BEGIN
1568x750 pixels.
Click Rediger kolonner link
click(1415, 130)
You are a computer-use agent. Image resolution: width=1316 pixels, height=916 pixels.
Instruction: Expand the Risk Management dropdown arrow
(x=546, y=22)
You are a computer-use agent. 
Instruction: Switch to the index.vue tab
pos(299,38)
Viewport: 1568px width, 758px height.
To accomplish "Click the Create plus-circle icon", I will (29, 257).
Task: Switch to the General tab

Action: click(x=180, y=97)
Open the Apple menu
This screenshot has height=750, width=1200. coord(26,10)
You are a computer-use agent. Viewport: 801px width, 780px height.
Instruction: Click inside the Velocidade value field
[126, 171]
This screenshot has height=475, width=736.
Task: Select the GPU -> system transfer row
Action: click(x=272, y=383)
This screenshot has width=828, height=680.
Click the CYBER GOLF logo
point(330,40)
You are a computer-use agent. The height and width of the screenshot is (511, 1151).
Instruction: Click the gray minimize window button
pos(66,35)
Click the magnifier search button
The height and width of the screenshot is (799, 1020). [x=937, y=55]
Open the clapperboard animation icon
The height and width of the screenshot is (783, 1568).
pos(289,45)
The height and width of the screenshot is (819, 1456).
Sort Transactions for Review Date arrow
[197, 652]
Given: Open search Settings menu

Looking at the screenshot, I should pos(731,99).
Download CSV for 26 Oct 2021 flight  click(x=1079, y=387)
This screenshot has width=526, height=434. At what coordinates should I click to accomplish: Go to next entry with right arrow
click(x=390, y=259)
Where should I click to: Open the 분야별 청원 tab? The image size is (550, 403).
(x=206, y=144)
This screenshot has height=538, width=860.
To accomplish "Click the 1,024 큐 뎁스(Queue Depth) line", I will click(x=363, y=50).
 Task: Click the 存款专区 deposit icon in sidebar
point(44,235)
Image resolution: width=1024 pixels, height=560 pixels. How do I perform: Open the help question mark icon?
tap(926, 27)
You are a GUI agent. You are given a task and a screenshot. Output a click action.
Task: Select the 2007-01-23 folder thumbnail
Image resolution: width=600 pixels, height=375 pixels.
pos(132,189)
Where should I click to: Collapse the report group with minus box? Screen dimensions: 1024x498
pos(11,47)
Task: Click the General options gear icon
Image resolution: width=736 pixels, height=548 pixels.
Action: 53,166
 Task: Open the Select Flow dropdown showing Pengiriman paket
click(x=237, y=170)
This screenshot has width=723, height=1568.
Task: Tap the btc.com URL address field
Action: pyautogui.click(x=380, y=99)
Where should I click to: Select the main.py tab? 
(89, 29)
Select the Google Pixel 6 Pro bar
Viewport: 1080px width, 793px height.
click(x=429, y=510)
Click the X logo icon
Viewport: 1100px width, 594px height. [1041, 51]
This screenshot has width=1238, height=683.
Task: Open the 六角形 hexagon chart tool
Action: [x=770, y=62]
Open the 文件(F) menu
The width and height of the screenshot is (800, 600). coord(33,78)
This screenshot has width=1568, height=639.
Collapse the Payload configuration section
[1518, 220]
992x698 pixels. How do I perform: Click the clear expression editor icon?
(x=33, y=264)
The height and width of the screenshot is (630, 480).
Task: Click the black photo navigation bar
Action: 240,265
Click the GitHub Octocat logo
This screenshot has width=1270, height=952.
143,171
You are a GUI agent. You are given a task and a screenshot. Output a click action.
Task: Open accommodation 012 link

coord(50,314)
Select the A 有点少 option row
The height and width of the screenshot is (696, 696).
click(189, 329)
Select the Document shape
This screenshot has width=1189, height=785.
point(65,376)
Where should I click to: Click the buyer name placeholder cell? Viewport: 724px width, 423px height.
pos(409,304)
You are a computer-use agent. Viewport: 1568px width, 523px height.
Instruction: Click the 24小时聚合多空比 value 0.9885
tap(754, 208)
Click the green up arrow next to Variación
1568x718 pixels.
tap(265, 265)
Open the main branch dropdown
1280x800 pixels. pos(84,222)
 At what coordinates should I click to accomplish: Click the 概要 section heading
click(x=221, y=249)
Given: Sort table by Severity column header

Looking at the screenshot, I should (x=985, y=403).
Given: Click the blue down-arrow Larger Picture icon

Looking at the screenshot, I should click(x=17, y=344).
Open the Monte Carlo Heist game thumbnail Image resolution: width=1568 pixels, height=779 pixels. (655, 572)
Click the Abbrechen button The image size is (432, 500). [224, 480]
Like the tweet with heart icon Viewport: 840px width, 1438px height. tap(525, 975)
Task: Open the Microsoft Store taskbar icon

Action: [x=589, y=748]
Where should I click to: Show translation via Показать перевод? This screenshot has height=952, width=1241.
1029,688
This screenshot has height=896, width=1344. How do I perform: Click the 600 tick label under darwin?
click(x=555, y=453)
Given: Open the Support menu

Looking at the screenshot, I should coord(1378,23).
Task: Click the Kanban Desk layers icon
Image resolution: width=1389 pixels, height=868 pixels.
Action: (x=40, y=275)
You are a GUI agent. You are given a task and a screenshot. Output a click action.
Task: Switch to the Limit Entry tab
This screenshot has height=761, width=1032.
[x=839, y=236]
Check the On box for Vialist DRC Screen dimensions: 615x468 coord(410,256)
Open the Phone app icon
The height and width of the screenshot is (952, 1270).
END
### Exercise prompt
Repeat the records word for word, everything from the line containing "Task: Switch to the General tab" down to the line containing "pos(289,45)", including both of those lines.

### Full answer
Task: Switch to the General tab

Action: click(x=180, y=97)
Open the Apple menu
This screenshot has height=750, width=1200. coord(26,10)
You are a computer-use agent. Viewport: 801px width, 780px height.
Instruction: Click inside the Velocidade value field
[126, 171]
This screenshot has height=475, width=736.
Task: Select the GPU -> system transfer row
Action: click(x=272, y=383)
This screenshot has width=828, height=680.
Click the CYBER GOLF logo
point(330,40)
You are a computer-use agent. The height and width of the screenshot is (511, 1151).
Instruction: Click the gray minimize window button
pos(66,35)
Click the magnifier search button
The height and width of the screenshot is (799, 1020). [x=937, y=55]
Open the clapperboard animation icon
The height and width of the screenshot is (783, 1568).
pos(289,45)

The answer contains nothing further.